Souvent, même les femmes autorisées à une sépulture décente étaient privées d’une pierre tombale pour marquer leur repos. Pourtant, certaines madames du Colorado, comme Blanche Burton et Marie LaFitte, ont vu leurs tombes ornées de stèles offertes récemment, témoignant d’une évolution dans la reconnaissance de ces figures féminines de l’Ouest.
Grâce à un effort collectif, l’histoire de ces femmes et celle de la prostitution dans l’Ouest américain sont désormais préservées au sein de plusieurs musées consacrés aux bordels. Le plus ancien est la maison d’hôtes d’Elsie « Pearl » DeVere, l’Old Homestead à Cripple Creek, construite en 1896 et transformée en musée dès 1958.
Après le décès de Dolly Arthur en 1975, sa maison à Ketchikan est également devenue un musée dévoilant ses effets personnels et son mobilier, offrant un rare aperçu de la vie quotidienne d’une madame du Far West. Peu après la fermeture du bordel Oasis en 1988, le musée Oasis Bordello, à Wallace dans l’Idaho, a ouvert ses portes pour des visites guidées, incluant la chambre de la madame.

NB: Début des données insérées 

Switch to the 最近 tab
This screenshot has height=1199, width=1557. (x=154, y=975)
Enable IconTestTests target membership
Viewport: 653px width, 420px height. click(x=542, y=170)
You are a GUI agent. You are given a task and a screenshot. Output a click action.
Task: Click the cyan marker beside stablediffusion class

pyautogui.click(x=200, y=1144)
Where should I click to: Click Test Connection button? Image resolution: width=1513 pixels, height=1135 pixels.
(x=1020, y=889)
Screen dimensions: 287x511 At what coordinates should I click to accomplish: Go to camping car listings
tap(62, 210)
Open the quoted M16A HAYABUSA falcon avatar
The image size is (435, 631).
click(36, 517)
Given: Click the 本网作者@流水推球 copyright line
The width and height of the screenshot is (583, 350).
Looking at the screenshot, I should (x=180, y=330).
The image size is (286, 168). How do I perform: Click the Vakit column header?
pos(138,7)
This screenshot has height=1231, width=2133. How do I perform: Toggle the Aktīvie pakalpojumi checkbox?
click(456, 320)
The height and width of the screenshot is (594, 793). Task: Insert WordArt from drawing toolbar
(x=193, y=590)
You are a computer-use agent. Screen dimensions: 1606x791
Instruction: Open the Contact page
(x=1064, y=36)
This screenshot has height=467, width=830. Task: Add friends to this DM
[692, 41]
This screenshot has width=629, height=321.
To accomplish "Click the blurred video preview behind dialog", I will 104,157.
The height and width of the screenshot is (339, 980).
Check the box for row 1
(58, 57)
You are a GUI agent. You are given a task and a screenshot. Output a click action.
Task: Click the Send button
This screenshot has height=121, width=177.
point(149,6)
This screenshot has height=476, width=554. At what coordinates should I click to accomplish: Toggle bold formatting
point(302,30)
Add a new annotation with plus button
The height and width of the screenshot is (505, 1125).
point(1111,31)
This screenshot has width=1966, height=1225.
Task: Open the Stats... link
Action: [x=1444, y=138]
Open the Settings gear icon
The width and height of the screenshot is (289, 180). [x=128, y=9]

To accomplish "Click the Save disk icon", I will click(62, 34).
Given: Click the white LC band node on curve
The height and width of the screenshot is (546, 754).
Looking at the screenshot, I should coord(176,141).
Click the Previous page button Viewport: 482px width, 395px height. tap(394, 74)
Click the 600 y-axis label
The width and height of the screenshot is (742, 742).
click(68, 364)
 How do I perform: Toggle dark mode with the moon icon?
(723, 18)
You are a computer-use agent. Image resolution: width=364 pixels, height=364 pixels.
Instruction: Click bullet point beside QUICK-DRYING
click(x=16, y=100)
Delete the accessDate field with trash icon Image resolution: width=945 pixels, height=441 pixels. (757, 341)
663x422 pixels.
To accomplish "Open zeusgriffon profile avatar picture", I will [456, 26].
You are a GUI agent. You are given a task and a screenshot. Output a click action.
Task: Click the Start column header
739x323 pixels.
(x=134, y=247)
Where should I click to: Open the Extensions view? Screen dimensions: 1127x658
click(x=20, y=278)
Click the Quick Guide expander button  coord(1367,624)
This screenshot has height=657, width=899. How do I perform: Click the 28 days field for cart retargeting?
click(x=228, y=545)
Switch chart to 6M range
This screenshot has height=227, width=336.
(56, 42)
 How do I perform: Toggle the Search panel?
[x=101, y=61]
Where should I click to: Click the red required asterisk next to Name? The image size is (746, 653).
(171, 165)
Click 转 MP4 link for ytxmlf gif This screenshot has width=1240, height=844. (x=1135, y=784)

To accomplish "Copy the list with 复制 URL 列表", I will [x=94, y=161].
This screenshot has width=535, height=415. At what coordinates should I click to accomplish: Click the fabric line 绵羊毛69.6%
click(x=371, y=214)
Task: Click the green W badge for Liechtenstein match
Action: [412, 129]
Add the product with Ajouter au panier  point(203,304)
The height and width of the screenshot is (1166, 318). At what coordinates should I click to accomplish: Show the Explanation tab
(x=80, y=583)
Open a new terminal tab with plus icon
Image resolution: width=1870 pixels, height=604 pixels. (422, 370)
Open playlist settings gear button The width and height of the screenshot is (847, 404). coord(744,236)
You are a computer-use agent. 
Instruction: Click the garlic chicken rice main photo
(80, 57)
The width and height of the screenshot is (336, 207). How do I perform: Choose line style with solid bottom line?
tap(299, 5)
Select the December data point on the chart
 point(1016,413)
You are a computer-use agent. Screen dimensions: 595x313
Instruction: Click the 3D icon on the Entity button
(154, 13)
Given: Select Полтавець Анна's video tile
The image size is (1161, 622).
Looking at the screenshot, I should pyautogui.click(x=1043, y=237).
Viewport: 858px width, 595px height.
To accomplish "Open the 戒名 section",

Le musée du bordel Dumas à Butte, dans le Montana, propose une immersion sur trois étages dans cet ancien établissement comptant pas moins de 43 chambres. Plus récemment, le Brothel Deadwood dans le Dakota du Sud a également inauguré un espace dédié aux visites.
Ces initiatives illustrent la longue progression vers la reconnaissance des madames du Far West, figures de femmes d’affaires fortes et influentes qui ont marqué l’histoire profonde des territoires américains.